(DATASET begins)

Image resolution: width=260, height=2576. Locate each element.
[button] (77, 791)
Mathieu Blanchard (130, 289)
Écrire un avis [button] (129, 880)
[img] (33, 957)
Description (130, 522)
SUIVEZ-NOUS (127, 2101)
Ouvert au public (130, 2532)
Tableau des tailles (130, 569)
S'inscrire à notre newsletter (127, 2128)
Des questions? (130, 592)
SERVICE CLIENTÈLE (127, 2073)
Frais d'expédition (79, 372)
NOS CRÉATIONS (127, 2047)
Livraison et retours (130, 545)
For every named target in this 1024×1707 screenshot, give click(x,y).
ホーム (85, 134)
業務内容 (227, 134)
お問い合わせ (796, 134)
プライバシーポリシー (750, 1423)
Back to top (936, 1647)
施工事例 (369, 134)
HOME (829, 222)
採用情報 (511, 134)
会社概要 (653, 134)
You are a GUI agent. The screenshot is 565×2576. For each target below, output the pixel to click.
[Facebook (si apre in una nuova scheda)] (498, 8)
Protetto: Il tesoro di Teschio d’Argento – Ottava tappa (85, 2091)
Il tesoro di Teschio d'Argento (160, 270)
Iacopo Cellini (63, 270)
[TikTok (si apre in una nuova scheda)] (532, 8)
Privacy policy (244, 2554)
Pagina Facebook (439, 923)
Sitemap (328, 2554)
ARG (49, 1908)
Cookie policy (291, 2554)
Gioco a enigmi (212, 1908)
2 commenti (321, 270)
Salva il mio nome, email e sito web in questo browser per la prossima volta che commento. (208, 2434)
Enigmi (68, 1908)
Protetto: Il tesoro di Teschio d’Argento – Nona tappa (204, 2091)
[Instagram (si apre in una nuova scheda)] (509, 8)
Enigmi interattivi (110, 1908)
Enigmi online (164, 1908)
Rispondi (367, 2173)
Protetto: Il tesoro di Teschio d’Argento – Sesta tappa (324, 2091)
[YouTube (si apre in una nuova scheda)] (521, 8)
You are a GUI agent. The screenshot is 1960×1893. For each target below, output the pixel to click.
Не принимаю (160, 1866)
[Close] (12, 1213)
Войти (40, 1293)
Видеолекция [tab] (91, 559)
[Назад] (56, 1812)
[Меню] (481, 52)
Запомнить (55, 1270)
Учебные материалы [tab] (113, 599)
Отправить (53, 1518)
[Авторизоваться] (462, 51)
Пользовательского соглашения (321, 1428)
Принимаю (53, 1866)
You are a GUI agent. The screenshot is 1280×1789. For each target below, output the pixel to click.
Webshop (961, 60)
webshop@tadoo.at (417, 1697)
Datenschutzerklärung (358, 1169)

(DATASET ends)

◆ **PROBLEM TO WORK ON**:
Take the entries and copy them out exactly.

◆ **RESPONSE**:
Image resolution: width=260, height=2576. Locate each element.
[button] (77, 791)
Mathieu Blanchard (130, 289)
Écrire un avis [button] (129, 880)
[img] (33, 957)
Description (130, 522)
SUIVEZ-NOUS (127, 2101)
Ouvert au public (130, 2532)
Tableau des tailles (130, 569)
S'inscrire à notre newsletter (127, 2128)
Des questions? (130, 592)
SERVICE CLIENTÈLE (127, 2073)
Frais d'expédition (79, 372)
NOS CRÉATIONS (127, 2047)
Livraison et retours (130, 545)
For every named target in this 1024×1707 screenshot, give click(x,y).
ホーム (85, 134)
業務内容 (227, 134)
お問い合わせ (796, 134)
プライバシーポリシー (750, 1423)
Back to top (936, 1647)
施工事例 (369, 134)
HOME (829, 222)
採用情報 (511, 134)
会社概要 (653, 134)
You are a GUI agent. The screenshot is 565×2576. For each target below, output the pixel to click.
[Facebook (si apre in una nuova scheda)] (498, 8)
Protetto: Il tesoro di Teschio d’Argento – Ottava tappa (85, 2091)
Il tesoro di Teschio d'Argento (160, 270)
Iacopo Cellini (63, 270)
[TikTok (si apre in una nuova scheda)] (532, 8)
Privacy policy (244, 2554)
Pagina Facebook (439, 923)
Sitemap (328, 2554)
ARG (49, 1908)
Cookie policy (291, 2554)
Gioco a enigmi (212, 1908)
2 commenti (321, 270)
Salva il mio nome, email e sito web in questo browser per la prossima volta che commento. (208, 2434)
Enigmi (68, 1908)
Protetto: Il tesoro di Teschio d’Argento – Nona tappa (204, 2091)
[Instagram (si apre in una nuova scheda)] (509, 8)
Enigmi interattivi (110, 1908)
Enigmi online (164, 1908)
Rispondi (367, 2173)
Protetto: Il tesoro di Teschio d’Argento – Sesta tappa (324, 2091)
[YouTube (si apre in una nuova scheda)] (521, 8)
You are a GUI agent. The screenshot is 1960×1893. For each target below, output the pixel to click.
Не принимаю (160, 1866)
[Close] (12, 1213)
Войти (40, 1293)
Видеолекция [tab] (91, 559)
[Назад] (56, 1812)
[Меню] (481, 52)
Запомнить (55, 1270)
Учебные материалы [tab] (113, 599)
Отправить (53, 1518)
[Авторизоваться] (462, 51)
Пользовательского соглашения (321, 1428)
Принимаю (53, 1866)
You are a GUI agent. The screenshot is 1280×1789. For each target below, output the pixel to click.
Webshop (961, 60)
webshop@tadoo.at (417, 1697)
Datenschutzerklärung (358, 1169)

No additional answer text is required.